En un alarde de generosidad cósmica sin precedentes, el firmamento nos ha obsequiado, este cuarto día del duodécimo mes, el último y más sublime espectáculo lunar del calendario. La Superluna Gélida, nombre otorgado por los sabios Mohawk en honor a la estación del resfriado y la congelación del alma, no sólo ilumina la noche, sino que sirve de telón de fondo perfecto para el ritual humano por excelencia: la búsqueda de significado en un evento Instagrameable.

Mientras los ancestros observaban el astro plateado para medir el tiempo y temer a los dioses, la civilización contemporánea, en un sublime ejercicio de progreso, ha perfeccionado el arte de subordinarlo a planes de camping y fogatas que huelen a marshmallow y evasión. ¿No poder escapar de la urbe y su ruido? He aquí una excusa celeste, empaquetada y con hora de máxima audiencia: las 5:14, horario centro, para su conveniencia.
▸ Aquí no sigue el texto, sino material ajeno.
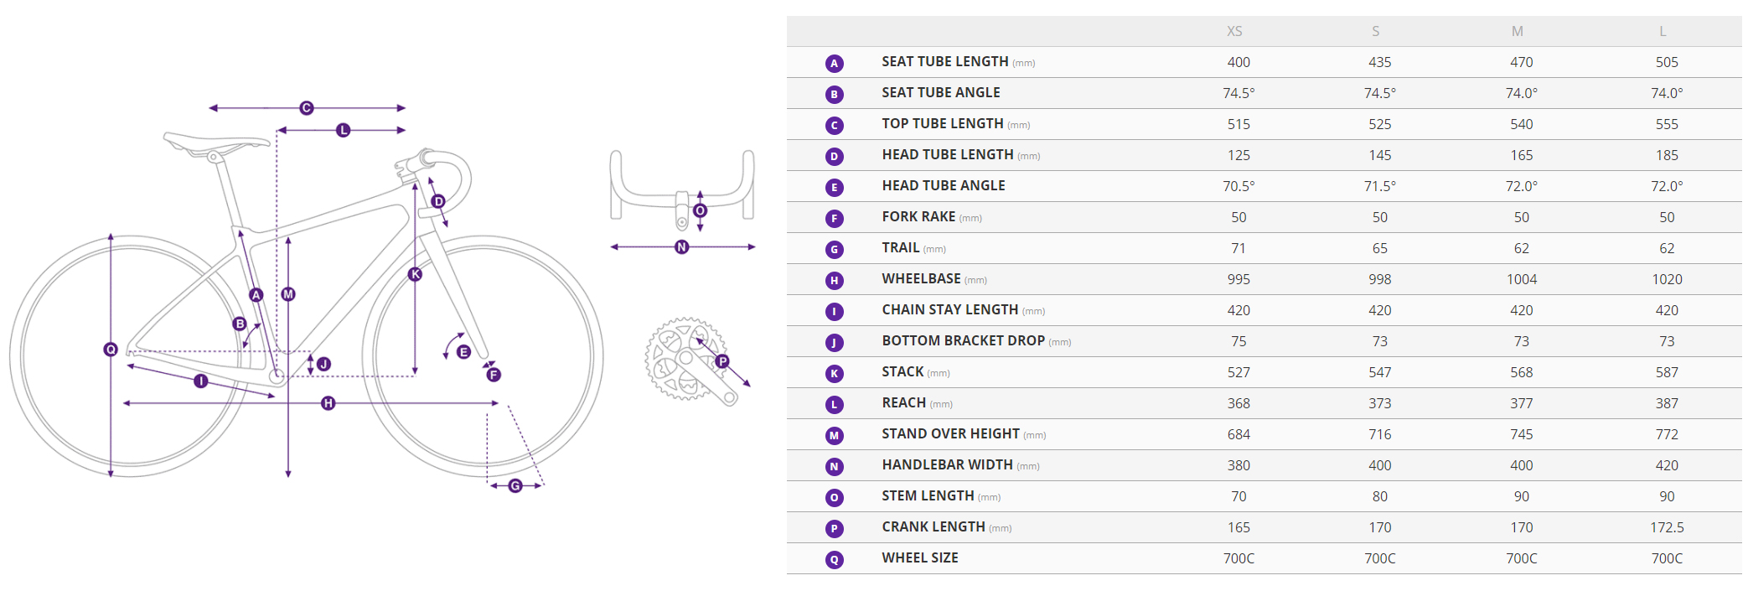Click the Seat Tube Length label
This screenshot has height=591, width=1748.
pyautogui.click(x=944, y=62)
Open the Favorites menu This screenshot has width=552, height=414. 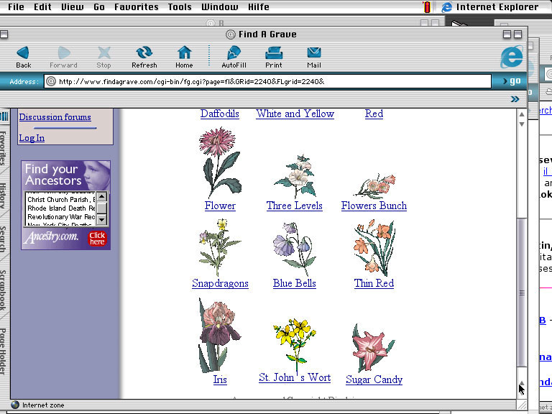pyautogui.click(x=137, y=7)
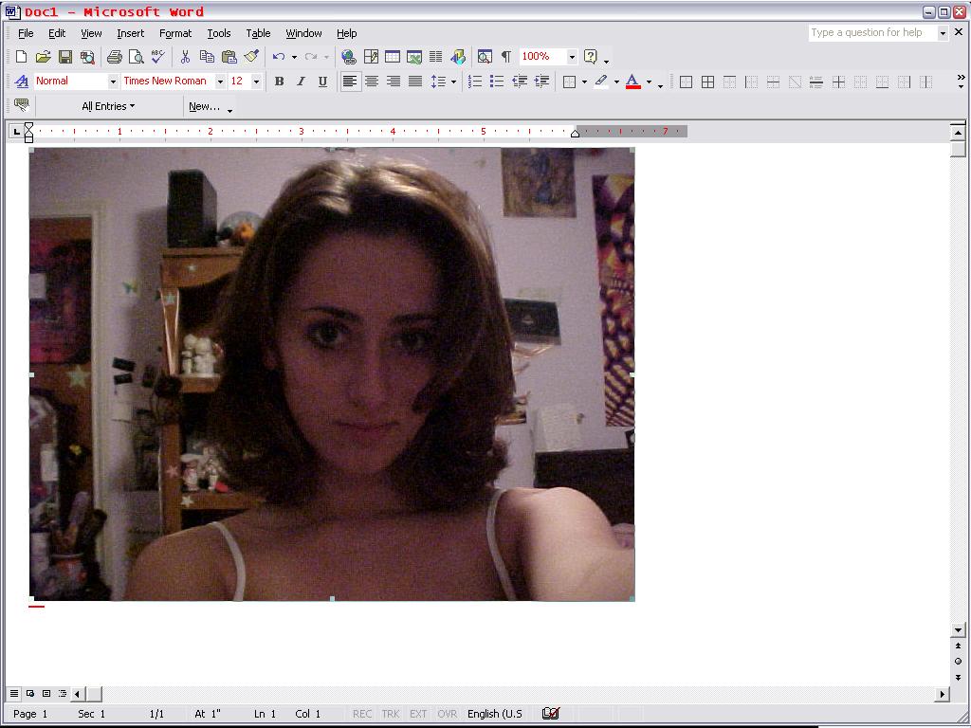
Task: Open the 100% zoom dropdown
Action: (572, 57)
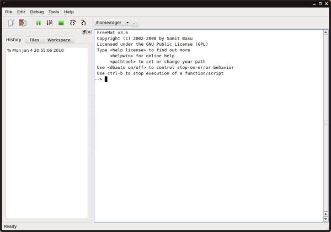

El satélite como producto de consumo estacional

Según los augures digitales de Star Walk, el orbe aparecerá un 7.9% más inflado y un 15% más radiante de lo normal. Una cifra que, sin duda, justifica el desplazamiento masivo y la posterior catarata de imágenes idénticas en las redes sociales. Si usted, ciudadano distraído, falla en la cita del día 4, no tema: el capitalismo astronómico es compasivo y ofrece una función de reposo para el día 5, aunque con un brillo ligeramente devaluado, como las ofertas de post-temporada.

Manual técnico para la captura del éxtasis

Para inmortalizar su participación en este fenómeno natural, la sagrada NASA—la misma que planea colonizar Marte—baja sus púlpitos para dictar cátedra sobre obturadores y trípodes. La receta es infalible: abríguese contra el frío exterior (el interior es otra cuestión), ajuste su dispositivo, emplee un ISO bajo (como nuestras expectativas de cambio) y active el temporizador. El objetivo último no es conectar con la inmensidad, sino asegurar que la foto no salga borrosa, metáfora perfecta de nuestra era: preferimos una imagen nítida de la experiencia a la experiencia misma.

Así, entre balances de blanco y aperturas f/8, la humanidad celebra su último evento del año. No miramos a la luna; la fotografiamos, la etiquetamos y la compartimos, creyendo, en un arrebato de ingenuidad sublime, que al capturar su luz, capturamos también un fragmento de la magia que hemos sistemáticamente expulsado de nuestra existencia terrenal y hiperconectada. Brillará, sí, pero dudamos que su luz sea suficiente para iluminar nuestras propias sombras.